From within your code (eg. an instance intializer):

import ModuleRegistry from 'ember-resolver/utils/module-registry';
    ...
var modelRegexp = /^[a-zA-Z0-9-_]+\/models\/(.*)$/;
var modelNames = new ModuleRegistry()
  .moduleNames()
  .filter((name) => modelRegexp.test(name))
  .map((name) => modelRegexp.exec(name)[1]);

If you need a hacky one-liner from the debugging console on a running app:

YourAppName.__container__
  .lookup('container-debug-adapter:main')
  .catalogEntriesByType('model')
  .filter((name) => YourAppName.__container__.lookupFactory('model:' + name));

Or, get only the models already loaded with:

Object.keys(YourAppName.__container__.factoryCache).filter((i) => i.startsWith('model:'))

Longer answer:

These approaches are kind of complicated, assume you aren't using pods or anything else non-standard, and rely on undocumented internal APIs. They're also specific to ember-resolver (the ES6-module-based lookup system used in ember-cli and Ember App Kit). So not ideal.

It should actually be as simple as:

var debugAdapter = appInstance.lookup('container-debug-adapter:main');
var modelNames = debugAdapter.catalogEntriesByType('model');

Unfortunately the ContainerDebugAdapter class included with ember-resolver is buggy, so it will return a bunch of extra items.

Hopefully this will be fixed soon (I've filed bug report), but until then, the code above should serve.

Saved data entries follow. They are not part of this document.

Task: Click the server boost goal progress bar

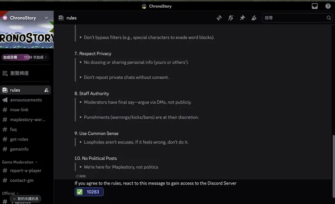Action: click(25, 57)
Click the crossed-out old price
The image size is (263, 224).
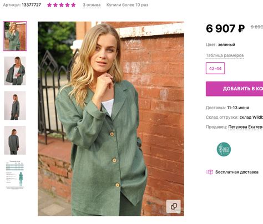coord(257,27)
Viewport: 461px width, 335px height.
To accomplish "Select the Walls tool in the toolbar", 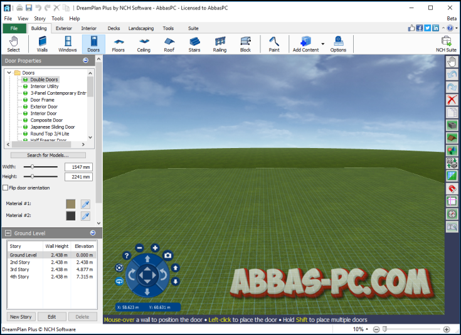I will pos(42,44).
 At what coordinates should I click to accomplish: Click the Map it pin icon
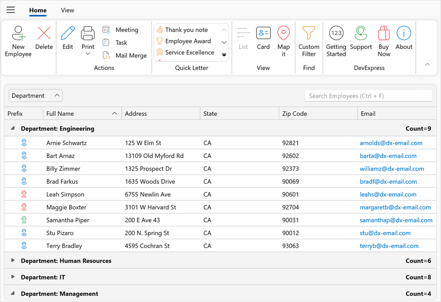coord(283,34)
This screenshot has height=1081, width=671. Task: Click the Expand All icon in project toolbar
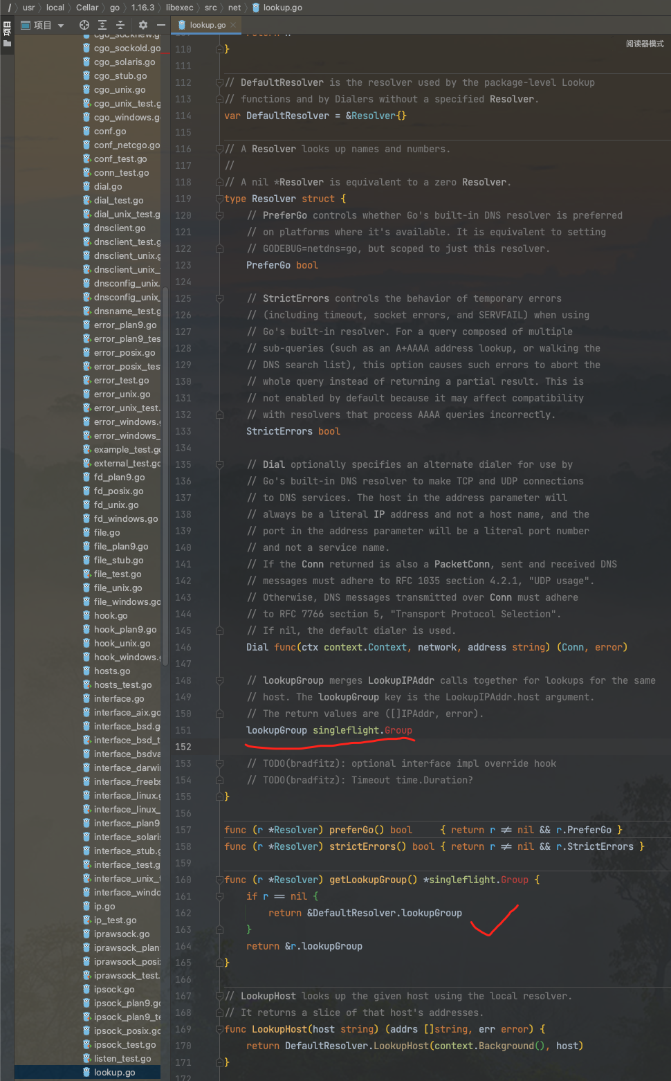tap(102, 25)
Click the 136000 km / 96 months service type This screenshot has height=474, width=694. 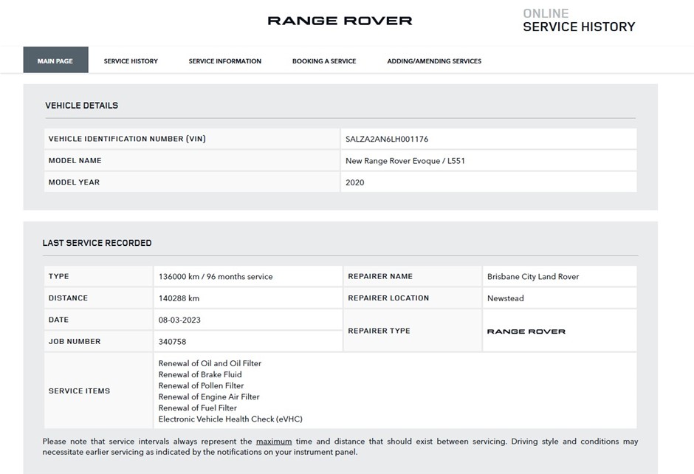(215, 277)
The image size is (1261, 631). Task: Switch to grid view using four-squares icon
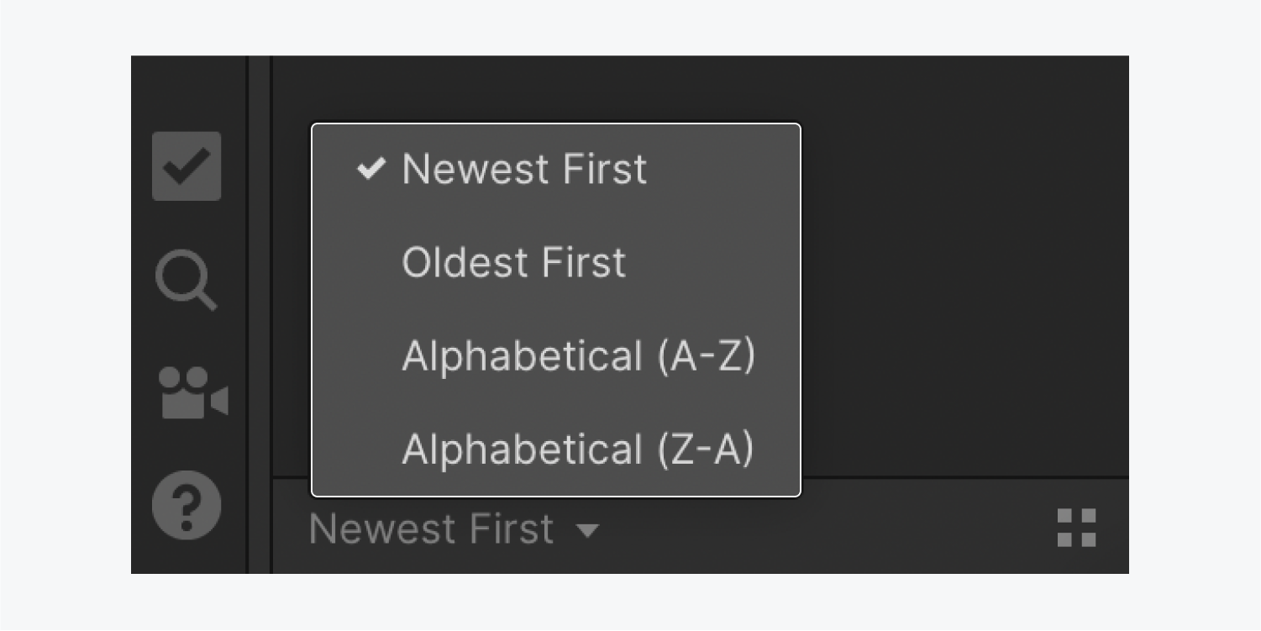click(x=1076, y=528)
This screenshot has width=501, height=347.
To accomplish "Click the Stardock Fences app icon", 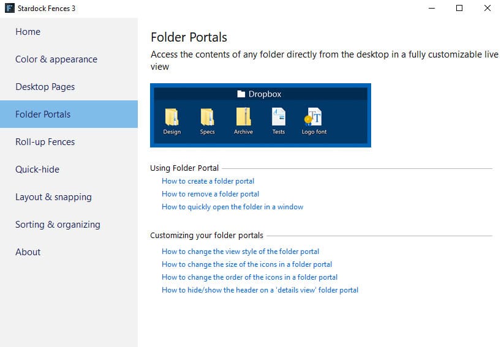I will click(10, 8).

Interestingly, this string-based matching is basically what the ContainerDebugAdapter does (incorrectly) internally. The ContainerDebugAdapter that ships with Ember does the same sort of thing to look up objects in the app-wide namespaces (Ember.Namespace.NAMESPACES).

I realize that Ember (and ember-cli especially) is very name-convention-driven, but this regex matching feels a little crazy. It seems to me that, ideally, we'd instead be importing the DS.Model class and just getting it's subclasses. Unfortunately it seems that isn't (easily) possible: as far as I can tell, an Ember class stores a reference to it's superclass(es), but not to it's subclasses.